2005/08/21

De mon été, à la manière de Céline

La belle saison a commencé pour moi avec les cours de chinois. On y apprenait à dire des phrases idiotes d'une manière incompréhensible. J'ai excellé. Mais pendant ce temps, on se souvient que j'ai dû me faire arracher des dents. J'ai plus souffert de l'opération que du mal qui l'avait suscitée. C'est à ce moment-là qu'il s'est mis à faire chaud, très chaud. On n'en finissait plus de suer et de ne plus dormir. Il avançait l'été et on s'épuisait de plus en plus.

Malgré cela il fallait trimer dur, parce qu'on avait décidé de déménager et qu'il fallait tant laver et peinturer. On peinturait dans ces grandes chaleurs qui font tant parler les femmes enceintes et moi, par pudeur, je n'osais pas enlever mon chandail. J'ai sué au point que mes glandes n'en pouvaient plus. Ce soir-là, au moment de la douche, j'avais le corps picoté de rouge. On eut dit une truite mouchetée. Oui, voilà ce que j'étais quand l'eau tombait sur moi. Le lendemain j'ai bien pris soin de me déshabiller pour peinturer. Beaucoup m'ont suivi dans cette démarche. On aurait pu croire à un bordel.

Une fois le déménagement complété, mais vraiment complété, un mois plus tard, je me suis reposé. On m'avait trouvé un chalet quelque part dans les Laurentides et là je me baignais beaucoup, parce que l'eau était bonne et qu'il faisait toujours chaud. Par chance il y avait un enfant là-bas. Je l'accompagnais dans ses chasses aux grenouilles. Il me montrait des carcasses de tortues et d'écrevisses. Je ne faisais plus mon âge.

Puis il y a eu les championnats du monde. C'était dans les environs de mon anniversaire. On a regardé des hommes se bousculer dans l'eau et d'autres plonger du haut d'une tour. C'était impressionnant de les voir se jeter dans le vide les plongeurs. Tellement qu'à la fin ils ont reçu des médailles. Nous, pour célébrer ma vie qui vieillissait, on est passé par le karaoké. On chantait des vieilles chansons d'hommes qui avait déjà été jeunes, il y a longtemps. On se prenait sans vergogne pour ces jeunesses dépassées en massacrant leur chanson encore un peu. Ode à la honte. On ne pouvait pas mieux fêter.
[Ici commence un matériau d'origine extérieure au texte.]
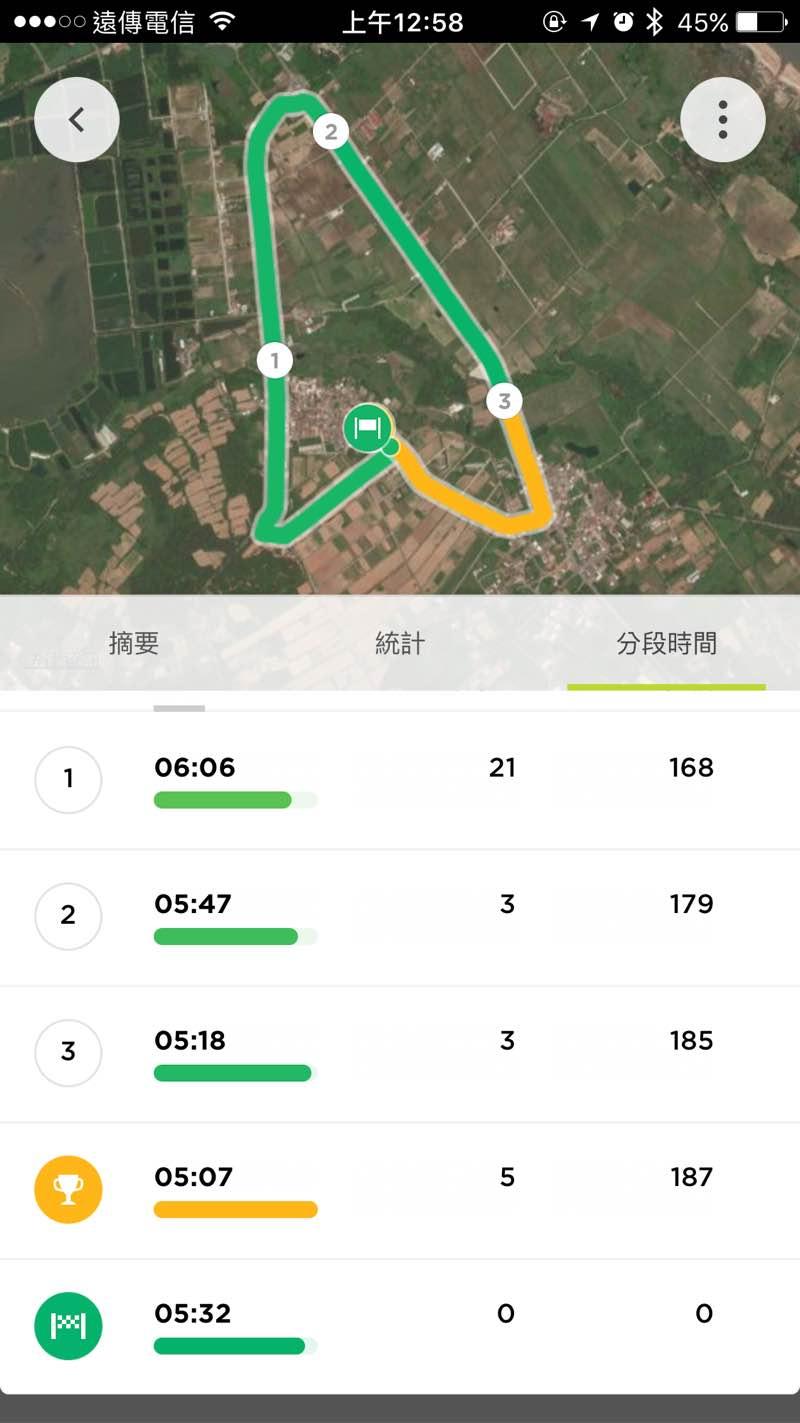Go back using the arrow button

tap(77, 120)

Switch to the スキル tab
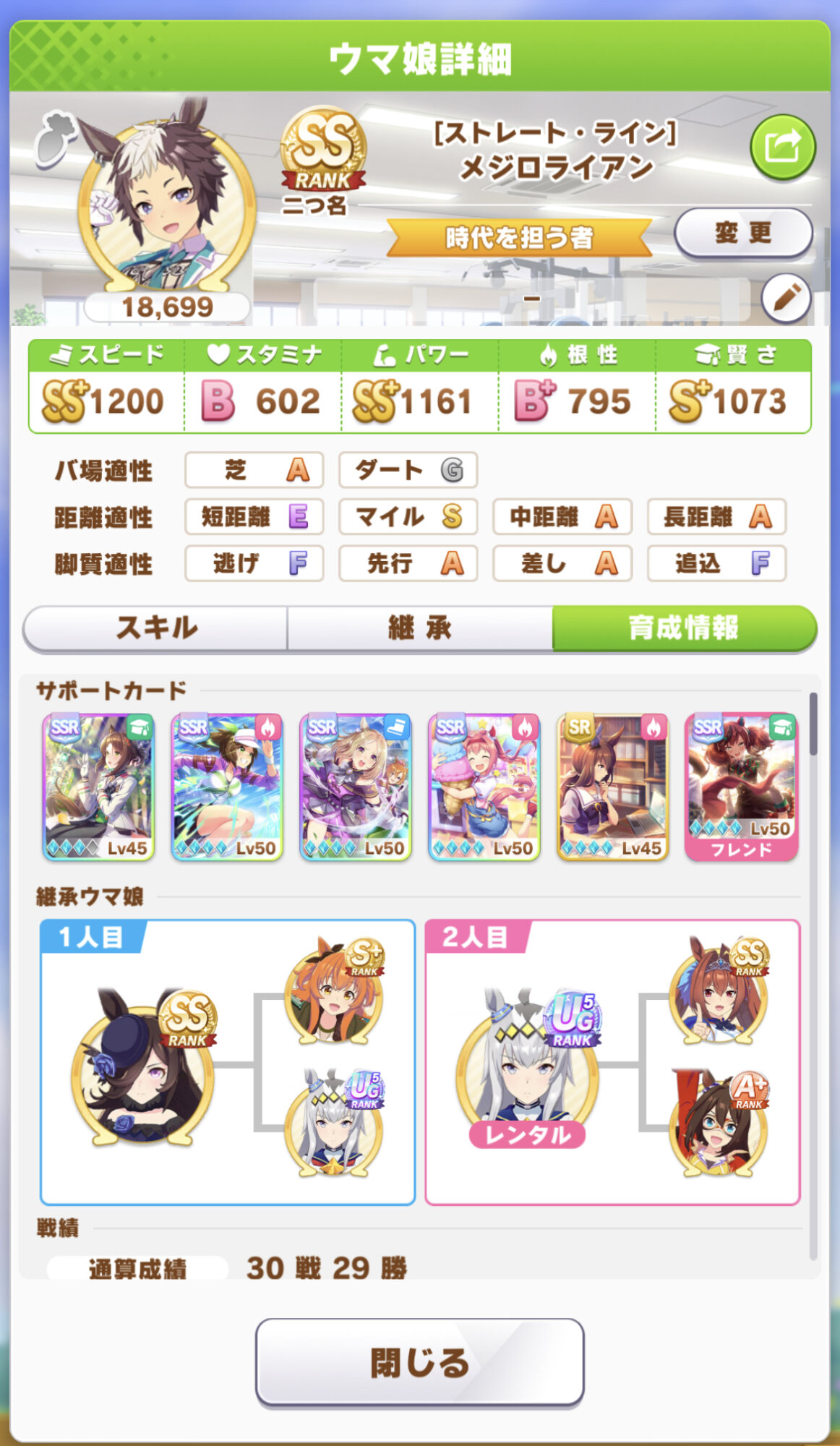pyautogui.click(x=156, y=628)
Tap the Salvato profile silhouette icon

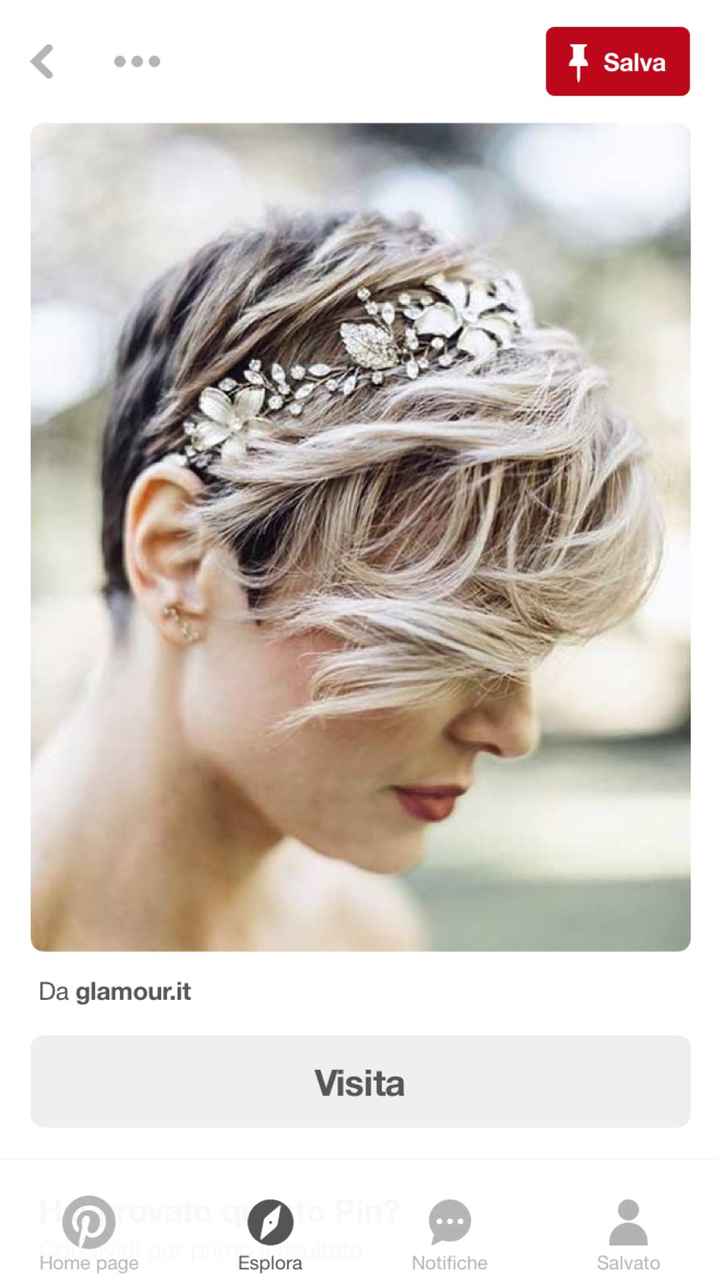pos(628,1222)
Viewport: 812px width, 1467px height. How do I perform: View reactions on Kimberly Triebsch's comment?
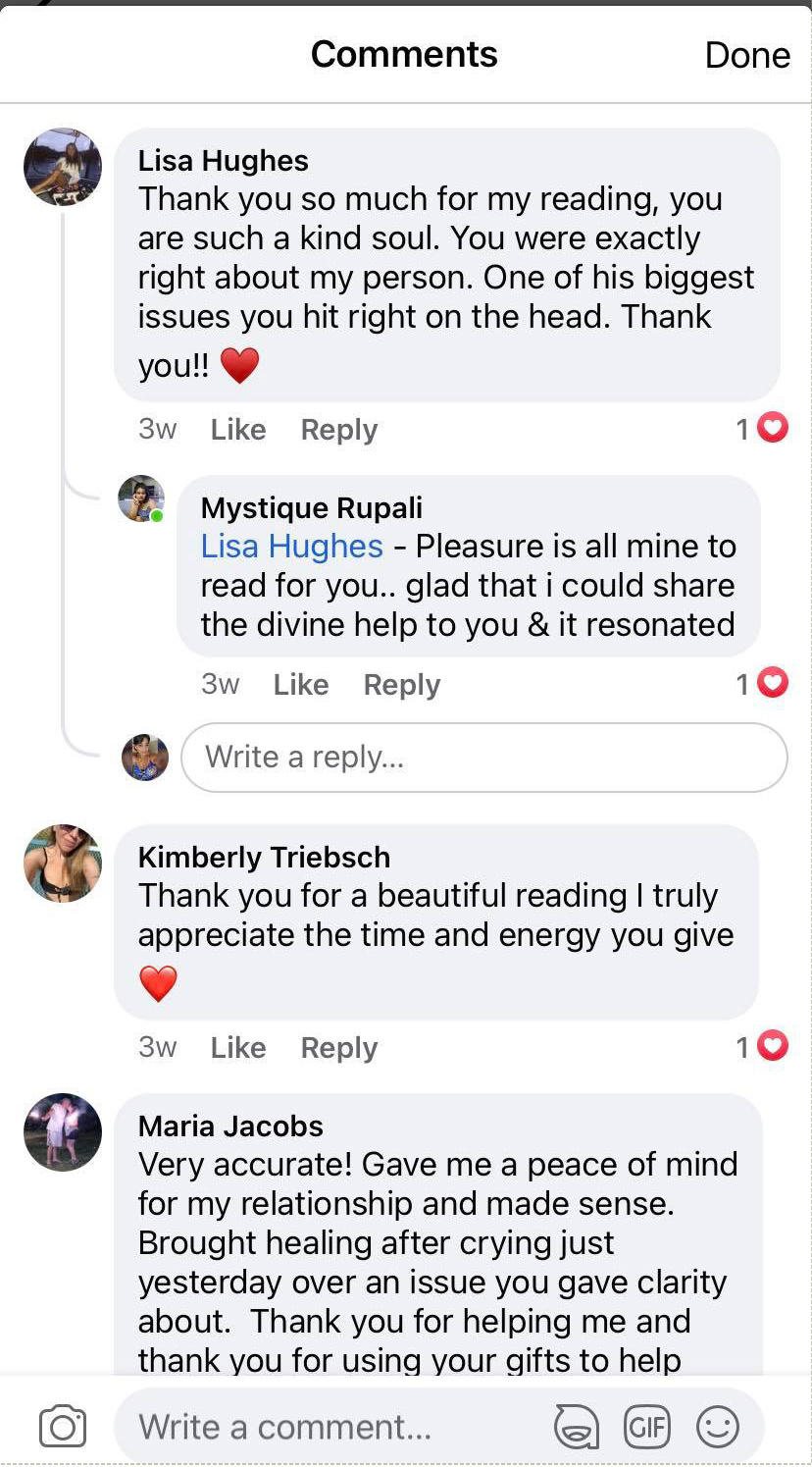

Enfin les vacances sont arrivées. Les vraies. J'ai commencé par aller à Sudbury. Là-bas, ils nous criaient Mary Poppins les ivrognes au volant dans la nuit. Ils s'enfuyaient dans leurs voitures et les taxis n'arrêtaient pas. On passait les journées à la plage et les soirs dans les bars. C'est là qu'en tant que touristes, nous nous laissions prendre en photo par un jeune éphèbe.

Ce jeune-là, plus tard dans la soirée, on le retrouvait sans chandail. Il s'appliquait à descendre son pantalon à la limite de l'acceptable et du physiquement possible. À tout instant le vêtement menaçait de ne plus tenir et de tomber par terre. Nous lui regardions le pubis et on pouvait deviner son âge: barely legal, qu'ils disent dans cette province.

Quand il nous a vu, lui, il a quitté ses amis pour venir danser avec nous. En s'en foutait nous. Ou plutôt on se moquait bien de lui. Mais il nous tenait par les fesses et ne les abandonnait qu'un instant, pour faire une pirouette. Son torse suait encore plus que moi durant la peinture. Il était poisseux. À un moment donné, il s'est arrêté pour reprendre un peu son souffle. Il ne bougeait plus. Il n'osait pas nous regarder dans les yeux. Il attendait. Il s'offrait. Comme une vierge dans les tribus. Nous on en voulait pas de sa virginité ni même de sa saloperie si s'en était une. Comme on ne bougeait pas, il s'est remis à faire des pirouettes et à se trémousser. Il était prisonnier de son offrande. Par orgueil il n'irait jamais retrouver ses amis bredouille. Heureusement pour lui une amie s'est approchée. Il s'est jetée sur elle.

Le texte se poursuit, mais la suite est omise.